Higher Education Passing on to the Government College of Lahore, Iqbal did his graduation with English Literature, Philosophy and Arabic as his subjects. At the college he met Prof. Arnold and Sir Abdul Qadir. Iqbal’s poem, Chand (moon) and other early poems appeared in the journal (which belonged to Sir Abdul Qadir) in 1901 and were acclaimed by critics as cutting a new path in Urdu poetry.
It did not take him long to win recognition as a rising star on the firmament of Urdu literature. In the mean time he had done his MA in Philosophy and was appointed as a Lecturer in History, Philosophy and Political science at Oriental College, Lahore.
He then moved to Government College to teach Philosophy and English Literature. Wherever Iqbal worked or thought his versatility and scholarship made a deep impression on those around him. In Europe Iqbal proceeded to Europe for higher studies in 1905 and stayed there for three years. He took the Honors Degree in Philosophy and taught Arabic at the Cambridge University in the absence of Prof. Arnold. From England, he went to Germany to do his doctorate in Philosophy from Munich and then returned to London to qualify for the bar.
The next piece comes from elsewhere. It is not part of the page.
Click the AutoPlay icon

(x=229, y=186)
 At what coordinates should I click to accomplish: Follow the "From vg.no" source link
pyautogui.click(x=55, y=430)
He also served as a teacher in the London school of Commerce and passed the Honors Examination in Economics and Political Science. During his stay in Europe Iqbal not only read voraciously but also wrote and lectured on Islamic subjects which added to his popularity and fame in literary circles. Back in India Iqbal returned to India in 1908. The poet had won all these academic laurels by the time he was 32 or 33. He practiced as a lawyer from 1908 to 1934, when ill health compelled him to give up his practice. In fact, his heart was not in it and he devoted more time to philosophy and literature than to legal profession.
He attended the meetings of Anjuman Himayat-I-Islam regularly at Lahore. The epoch making poems, Shikwa and Jawab-e-Shikwa, which he read out in the annual convention of it one year after another, sparkled with the glow of his genius and made him immensely popular. They became the national songs of Millet. Iqbal’s other poems Tarana-e-Hind (The Indian anthem) and Tarana-e-Milli (the Muslim Anthem) also became very popular among masses and used to be sung as symbols of National or Muslim identity at public meetings.